This proposal presents a five-year research career development program focused on the study of HIV-1 eradication at the interface between virology and immunology. The candidate is currently an Instructor of Medicine at Harvard Medical School in the Division of Infectious Diseases at the Brigham and Women's Hospital. The outlined proposal builds on the candidate's previous research and clinical experience and integrates the two distinct domains of expertise represented by her mentor team of Dr. Galit Alter and Dr. Daniel Kuritzkes. The proposed experiments and didactic work will position the candidate with a unique set of cross-disciplinary skills that will enable her transition to independence as a physician scientist working in the field of HIV eradication. Despite remarkable advances in the medical management of HIV-1 infection, the epidemic continues to present clinical, social and economic challenges on a global scale. Strategies to interrupt and contain the epidemic are urgently needed. The recent description of isolated cases of functional cure of HIV-1 infection has turned attention to the possibility of virus eradication to achieve thi goal. The feasibility of this approach depends on both the development of targeted agents for HIV-1 latency reversal and on the successful elimination of cells harboring reactivating virus. This proposal focuses on the latter question, with the goal of developing a novel approach to enhance immune clearance of the HIV-1 reservoir. In place of the traditional focus on epitope or antigen specific adaptive immune responses, this proposal seeks to use the innate immune natural killer (NK) cell population to rapidly identify generic signals of stress and infection on reservoir cells through the NKG2D receptor. The studies evaluate both the direct effects of HIV-1 transcription and the influence of exposure to latency reversal agents on the expression of cellular stress signals and the functional competence of NK cells. This dual approach balances a focus on reactivation with an eye to preserving immune function. Further, to enhance NK mediated detection of reservoir cells the studies proposed will also test the efficacy of blocking the HIV-1 protein Nef to abrogate its immune evasion functions.
Specific aims of this proposal include 1) Define the expression of stress molecules induced by latency reversal agents (LRAs) on HIV-1 reservoir cells 2) Determine the consequences of LRA exposure for NK cell phenotype and function 3) Enhance NK cell function by disabling viral immune evasion, leading to reduction of the HIV-1 reservoir. Positive results from these studies would provide the foundation for early clinical trials of a combined strategy of latency reversal and Nef blockade.

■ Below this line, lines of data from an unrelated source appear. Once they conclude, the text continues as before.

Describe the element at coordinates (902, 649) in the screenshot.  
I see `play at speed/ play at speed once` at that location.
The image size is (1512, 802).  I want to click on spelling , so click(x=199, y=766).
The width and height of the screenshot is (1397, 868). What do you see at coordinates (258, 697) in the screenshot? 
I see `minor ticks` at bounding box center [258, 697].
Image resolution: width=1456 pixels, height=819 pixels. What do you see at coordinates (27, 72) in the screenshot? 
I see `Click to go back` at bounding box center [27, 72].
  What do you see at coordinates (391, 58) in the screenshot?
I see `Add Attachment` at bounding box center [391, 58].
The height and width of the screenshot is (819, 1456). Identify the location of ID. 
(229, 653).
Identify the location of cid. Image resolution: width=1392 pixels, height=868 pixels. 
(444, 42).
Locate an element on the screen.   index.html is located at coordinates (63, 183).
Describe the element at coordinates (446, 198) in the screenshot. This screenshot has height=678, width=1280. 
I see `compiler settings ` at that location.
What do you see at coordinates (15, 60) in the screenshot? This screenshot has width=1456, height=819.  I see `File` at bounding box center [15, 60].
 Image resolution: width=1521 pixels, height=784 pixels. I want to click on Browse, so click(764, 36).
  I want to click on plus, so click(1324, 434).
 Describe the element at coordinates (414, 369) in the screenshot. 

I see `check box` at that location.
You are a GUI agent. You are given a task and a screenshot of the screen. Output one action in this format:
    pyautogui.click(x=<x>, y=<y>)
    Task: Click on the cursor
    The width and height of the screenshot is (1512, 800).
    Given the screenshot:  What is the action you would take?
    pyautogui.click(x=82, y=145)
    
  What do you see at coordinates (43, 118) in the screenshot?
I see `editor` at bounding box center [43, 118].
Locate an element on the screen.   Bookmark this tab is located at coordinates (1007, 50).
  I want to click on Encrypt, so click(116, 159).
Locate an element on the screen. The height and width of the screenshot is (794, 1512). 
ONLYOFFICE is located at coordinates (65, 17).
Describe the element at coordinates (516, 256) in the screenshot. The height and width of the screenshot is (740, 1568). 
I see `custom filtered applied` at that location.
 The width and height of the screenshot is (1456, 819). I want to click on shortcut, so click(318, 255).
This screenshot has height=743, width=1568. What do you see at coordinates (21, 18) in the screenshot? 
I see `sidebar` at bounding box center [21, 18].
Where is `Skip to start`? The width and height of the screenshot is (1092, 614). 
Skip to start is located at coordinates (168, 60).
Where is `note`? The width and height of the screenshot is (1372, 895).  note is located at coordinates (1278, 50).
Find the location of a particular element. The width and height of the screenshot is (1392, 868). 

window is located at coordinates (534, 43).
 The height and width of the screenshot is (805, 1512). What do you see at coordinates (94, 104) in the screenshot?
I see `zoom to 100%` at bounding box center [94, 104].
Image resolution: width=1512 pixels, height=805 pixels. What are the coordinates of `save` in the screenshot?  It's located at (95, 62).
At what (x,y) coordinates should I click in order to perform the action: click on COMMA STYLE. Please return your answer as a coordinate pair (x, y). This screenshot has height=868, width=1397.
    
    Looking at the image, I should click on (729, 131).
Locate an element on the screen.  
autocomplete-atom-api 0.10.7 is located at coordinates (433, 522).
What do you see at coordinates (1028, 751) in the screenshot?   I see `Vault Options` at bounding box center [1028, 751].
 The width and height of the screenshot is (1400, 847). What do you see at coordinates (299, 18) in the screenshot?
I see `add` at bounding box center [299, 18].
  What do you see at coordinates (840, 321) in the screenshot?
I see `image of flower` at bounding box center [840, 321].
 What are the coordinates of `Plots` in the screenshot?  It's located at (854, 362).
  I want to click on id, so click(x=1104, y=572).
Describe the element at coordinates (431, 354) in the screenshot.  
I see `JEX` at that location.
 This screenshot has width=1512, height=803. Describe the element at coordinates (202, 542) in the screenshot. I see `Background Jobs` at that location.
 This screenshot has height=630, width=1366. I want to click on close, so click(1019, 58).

With an estimated 36.9 million people living with HIV/AIDS (World Health Organization, 2014), the burdens of ongoing treatment and residual morbidity obligate investigation into strategies to achieve eradication or functional cure. Given the ability of HIV to evade immune recognition and control, novel approaches to enhance immune targeting are essential to the success of these efforts. The proposed research will explore the strategy of blocking immune evasion to enhance immune function, offering what would be a significant advancement towards the goal of control or elimination of HIV infection.